Miscellaneous (General)

by dhw, Saturday, November 16, 2024, 13:35 (28 days ago) @ David Turell

Immunity system complexity (C elegans, and also the brain’s fractal organization)

dhw: Do you believe that 3.8 billion years ago, your God designed every response to every threat that C elegans would ever face from all invading bacteria for the rest of C elegans’ history? Ditto for all other bacterial threats to all other species. Or is it possible that he designed a mechanism by which C elegans and all other species might try to work out their own means of countering bacterial threats? (I say “try”, because we should not forget the many cases of failure, which of course would highlight the inadequacy of your omniscient God’s instructions.)

DAVID: Answered over and over. Close to 100% of all reactions automatic.

That is not what I am asking. There are countless threats. Do you believe that 3.8 billion years ago, your God provided the first cells with detailed instructions on how organs/organisms should respond to every one, and the right instructions are “automatically” switched on when the relevant threat materializes? If not, please tell us what part your God has played in designing all the responses (some of them unsuccessful) to all the threats.

A theoretical God

DAVID: Stop blaming God for choosing to evolve us.

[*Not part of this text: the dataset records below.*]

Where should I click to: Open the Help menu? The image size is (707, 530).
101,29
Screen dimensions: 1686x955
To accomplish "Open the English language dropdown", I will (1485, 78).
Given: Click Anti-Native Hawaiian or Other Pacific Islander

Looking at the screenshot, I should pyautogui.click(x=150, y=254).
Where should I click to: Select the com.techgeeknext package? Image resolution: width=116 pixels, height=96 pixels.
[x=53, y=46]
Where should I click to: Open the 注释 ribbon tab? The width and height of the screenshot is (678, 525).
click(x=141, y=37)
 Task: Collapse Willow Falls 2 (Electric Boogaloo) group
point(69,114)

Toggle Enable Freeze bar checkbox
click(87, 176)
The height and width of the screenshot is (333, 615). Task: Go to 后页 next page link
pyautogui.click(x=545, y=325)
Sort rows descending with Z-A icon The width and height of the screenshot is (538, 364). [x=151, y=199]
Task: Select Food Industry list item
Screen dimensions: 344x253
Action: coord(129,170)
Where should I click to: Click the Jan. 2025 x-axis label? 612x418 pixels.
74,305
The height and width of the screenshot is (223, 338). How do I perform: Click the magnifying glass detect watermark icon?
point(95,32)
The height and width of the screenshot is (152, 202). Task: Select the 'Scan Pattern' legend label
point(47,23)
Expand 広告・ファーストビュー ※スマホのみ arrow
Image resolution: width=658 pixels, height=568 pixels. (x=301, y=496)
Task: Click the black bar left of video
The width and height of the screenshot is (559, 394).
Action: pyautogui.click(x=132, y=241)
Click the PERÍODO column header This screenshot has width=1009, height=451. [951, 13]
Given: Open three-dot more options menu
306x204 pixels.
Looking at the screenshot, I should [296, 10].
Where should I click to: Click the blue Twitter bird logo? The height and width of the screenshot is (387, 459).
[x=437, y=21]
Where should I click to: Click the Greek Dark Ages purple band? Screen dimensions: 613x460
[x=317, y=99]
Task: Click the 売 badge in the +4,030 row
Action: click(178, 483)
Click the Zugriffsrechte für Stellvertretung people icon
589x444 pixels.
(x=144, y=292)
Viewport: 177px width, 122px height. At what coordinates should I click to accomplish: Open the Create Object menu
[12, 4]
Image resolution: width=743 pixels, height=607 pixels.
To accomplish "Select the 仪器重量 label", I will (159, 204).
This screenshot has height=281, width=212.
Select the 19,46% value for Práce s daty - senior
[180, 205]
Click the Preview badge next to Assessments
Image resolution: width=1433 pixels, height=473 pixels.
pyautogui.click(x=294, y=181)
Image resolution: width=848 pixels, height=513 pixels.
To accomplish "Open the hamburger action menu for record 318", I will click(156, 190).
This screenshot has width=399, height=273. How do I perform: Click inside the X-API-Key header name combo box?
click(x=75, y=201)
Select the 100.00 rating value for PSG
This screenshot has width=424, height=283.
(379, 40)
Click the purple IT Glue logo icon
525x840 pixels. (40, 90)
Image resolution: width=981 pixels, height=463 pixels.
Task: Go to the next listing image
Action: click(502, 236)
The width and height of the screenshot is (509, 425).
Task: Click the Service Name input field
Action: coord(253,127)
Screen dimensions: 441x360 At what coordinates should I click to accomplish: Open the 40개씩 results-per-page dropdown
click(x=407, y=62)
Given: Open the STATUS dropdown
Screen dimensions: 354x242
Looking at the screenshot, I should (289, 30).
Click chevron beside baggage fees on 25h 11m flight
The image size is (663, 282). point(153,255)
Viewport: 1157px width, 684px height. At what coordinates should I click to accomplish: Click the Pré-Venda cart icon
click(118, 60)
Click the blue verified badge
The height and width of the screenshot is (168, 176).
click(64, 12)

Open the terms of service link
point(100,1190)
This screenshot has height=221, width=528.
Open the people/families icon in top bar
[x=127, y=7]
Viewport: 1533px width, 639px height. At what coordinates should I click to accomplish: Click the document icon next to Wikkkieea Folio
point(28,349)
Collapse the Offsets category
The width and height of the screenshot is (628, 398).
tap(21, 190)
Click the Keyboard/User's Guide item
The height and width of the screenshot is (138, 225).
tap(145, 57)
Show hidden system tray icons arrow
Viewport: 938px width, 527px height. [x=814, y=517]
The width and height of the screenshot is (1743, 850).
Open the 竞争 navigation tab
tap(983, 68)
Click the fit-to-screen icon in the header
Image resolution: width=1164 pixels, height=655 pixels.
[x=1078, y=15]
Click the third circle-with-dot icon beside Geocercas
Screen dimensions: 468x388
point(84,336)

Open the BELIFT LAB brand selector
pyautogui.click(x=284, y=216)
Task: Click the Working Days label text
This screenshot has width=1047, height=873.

dhw: I am not blaming God for any such thing! I am blaming you for coming up with a theory that you agree makes no sense. […]

DAVID: Early in these discussion it was you who said God should not have evolved us, but used direct creation.

I have never said any such thing. I have asked you why, if your omnipotent God’s one and only purpose was to design us, he designed and then had to cull all the species that had nothing to do with us,although you believe he can create species directly, without precursors (e.g. during the Cambrian). This is a way of questioning the purpose you impose on him. But since you insist that this is his purpose, it is you who criticise/blame him for using such an “inefficient” method.

Theoretical origin of life: Space is filled with organics

QUOTE: The Rosetta mission and others have shown just how ubiquitous organic molecules are in space, too.

dhw: I must confess I don’t understand what this “discovery” is meant to prove. If organic molecules are not living organisms, we are still back where we started as regards the origin of life. Or is this an indirect reference to some kind of panpsychism?

DAVID: No, all it means, as stated, is life was predestined.

dhw: I don’t understand that either. If anything, it means that with all the ingredients of life flying around in space, it was inevitable that one fine day they would meet and produce life. One up for atheism. But if you believe in an omnipotent, omniscient God, why all the rigmarole of billions of bits and pieces floating around for billions of years?

DAVID: You can't just let proteins fall together and get life! It takes careful design.

So why did your careful, omnipotent, omniscient designer create billions of organic molecules to float around for billions of years if all he wanted to do was stick some together in order to create us and our food? Back to square one.

Introducing the brain: consciousness as ephaptic fields

QUOTE: "This single paper could take the field of ephaptic field science from the fringes of neuroscience to the forefront. Its findings regarding the speed and pervasiveness of ephaptic field effects may presage a fundamentally new understanding of how cognition and consciousness work." (David's bold)

DAVID: the bold just above expresses my feelings. It is an impressive suggestion. I must admit it comfortably fits my underlying dualism, as a field theory not fully tied to serial synaptic connections but fitting into fields.

dhw: I don’t understand how a process that depends in the first instance on neurons can fit your dualism. We should also note that these experiments were carried out on mice – and earlier on rabbits and cats. Do you regard this as evidence that mice, rabbits and cats have souls that will live on after they die?

DAVID: The Jewish religion thinks so: Nefesh and Neshama, souls for both.

I didn’t ask about the Jewish religion. Do YOU think mice, rabbits and cats have immortal souls?